* Start SUPPLIED ENTRIES *
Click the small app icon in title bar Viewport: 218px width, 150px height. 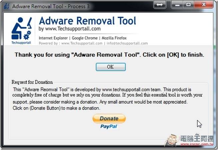click(7, 6)
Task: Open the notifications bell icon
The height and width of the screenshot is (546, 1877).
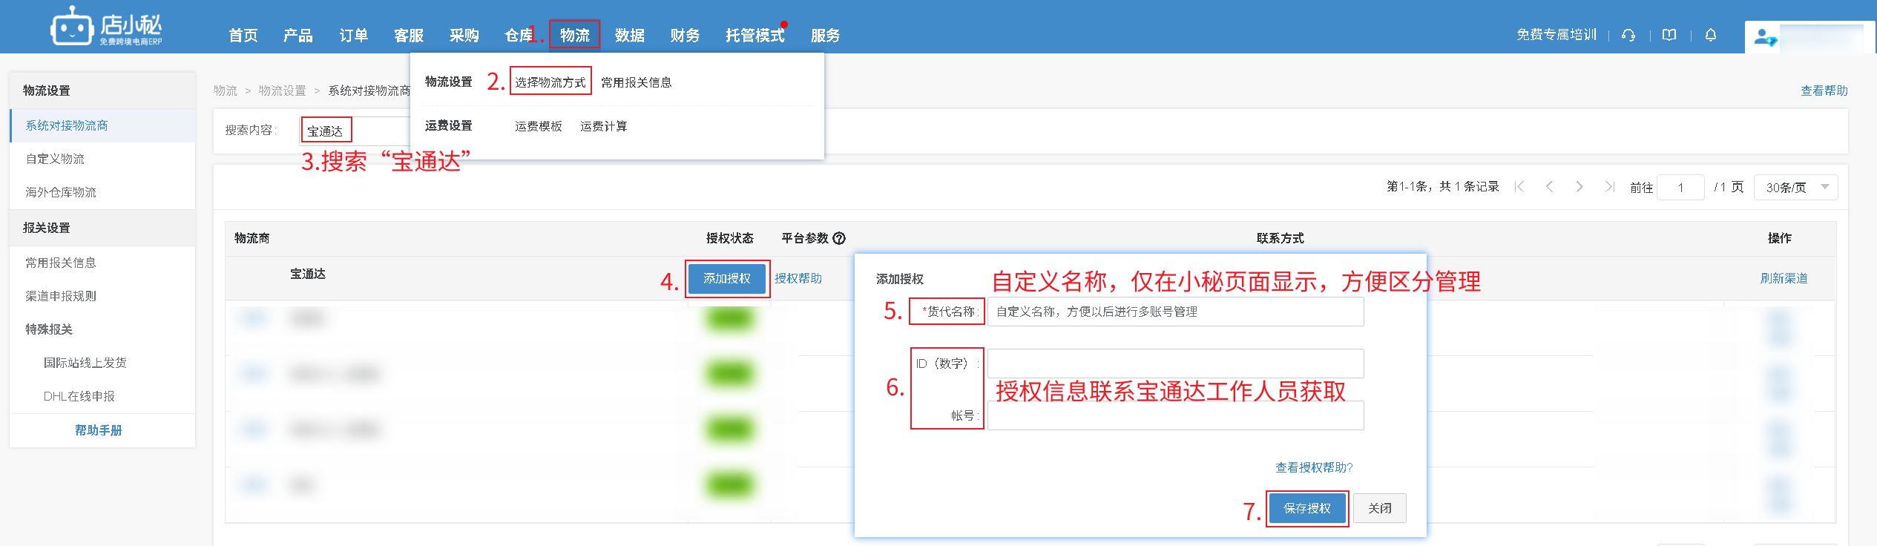Action: click(x=1711, y=36)
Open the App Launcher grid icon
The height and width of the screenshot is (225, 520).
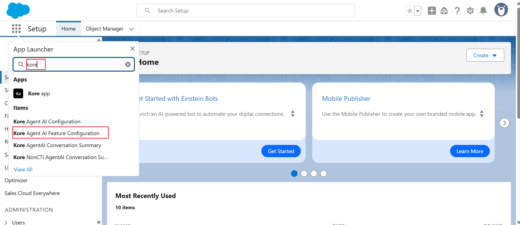pyautogui.click(x=16, y=29)
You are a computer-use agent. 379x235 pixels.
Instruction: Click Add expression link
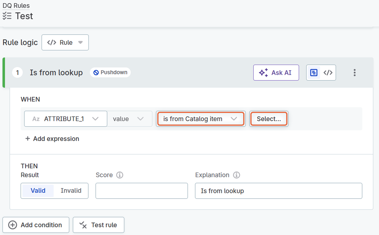click(x=52, y=139)
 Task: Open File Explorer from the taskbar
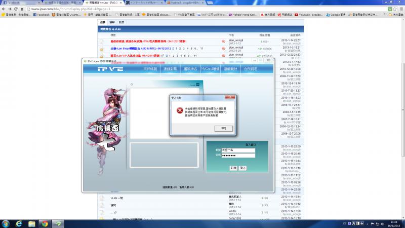point(32,223)
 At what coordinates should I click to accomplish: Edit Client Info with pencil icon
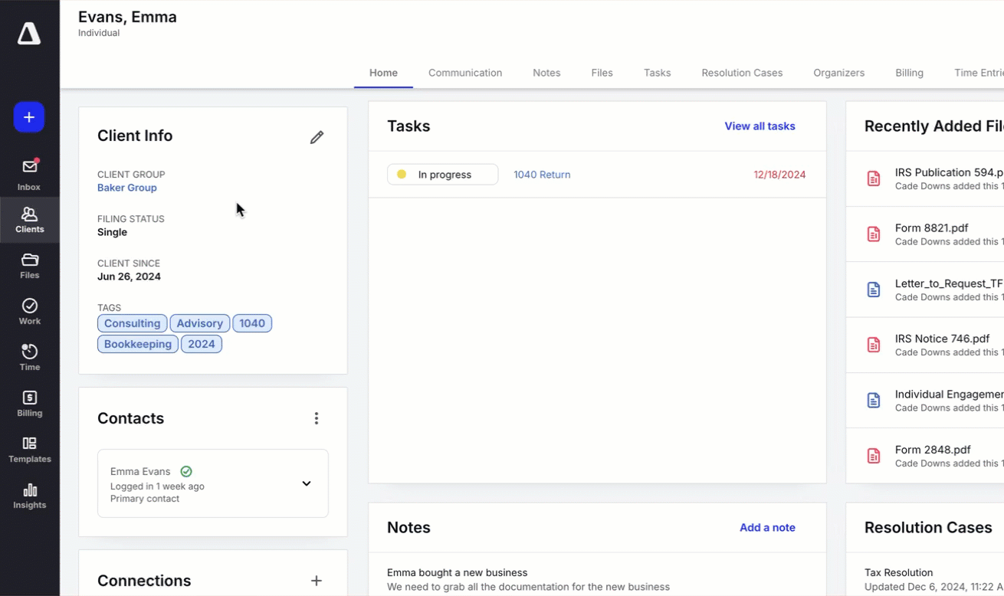[x=317, y=137]

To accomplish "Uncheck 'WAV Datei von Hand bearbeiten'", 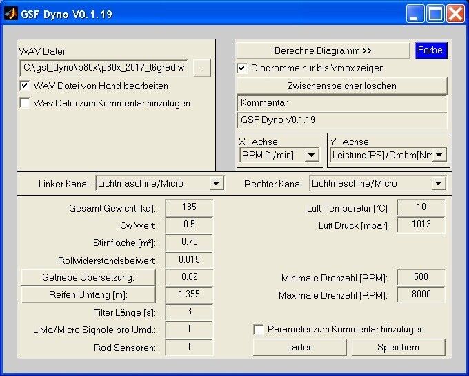I will click(x=26, y=86).
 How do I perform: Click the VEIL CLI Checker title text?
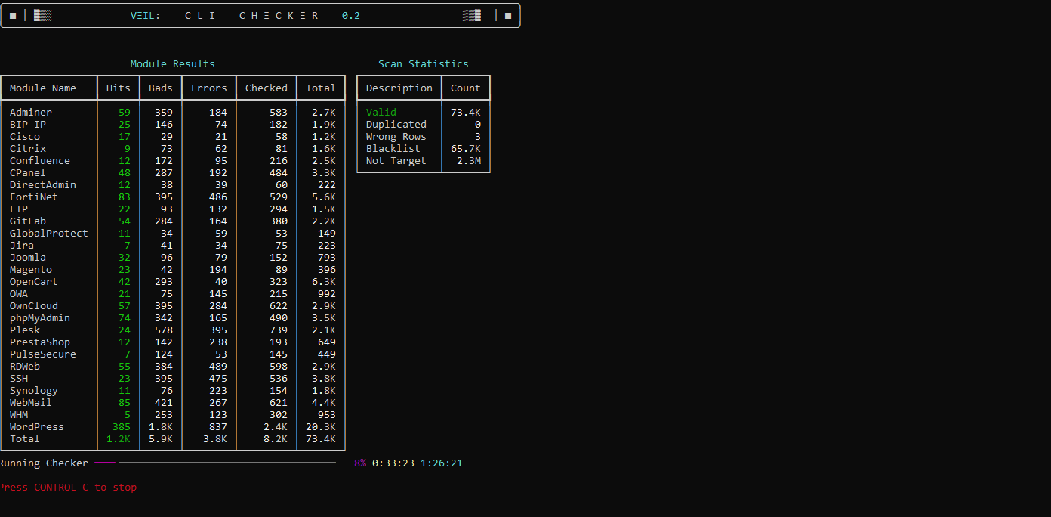[x=245, y=16]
* End SUPPLIED ENTRIES *
- **GIVEN REQUEST**: Collect every line of the listing above that contains the word "Task".

- **COMPLETE ANSWER**:
Task: Open the notifications bell icon
 Task: Open File Explorer from the taskbar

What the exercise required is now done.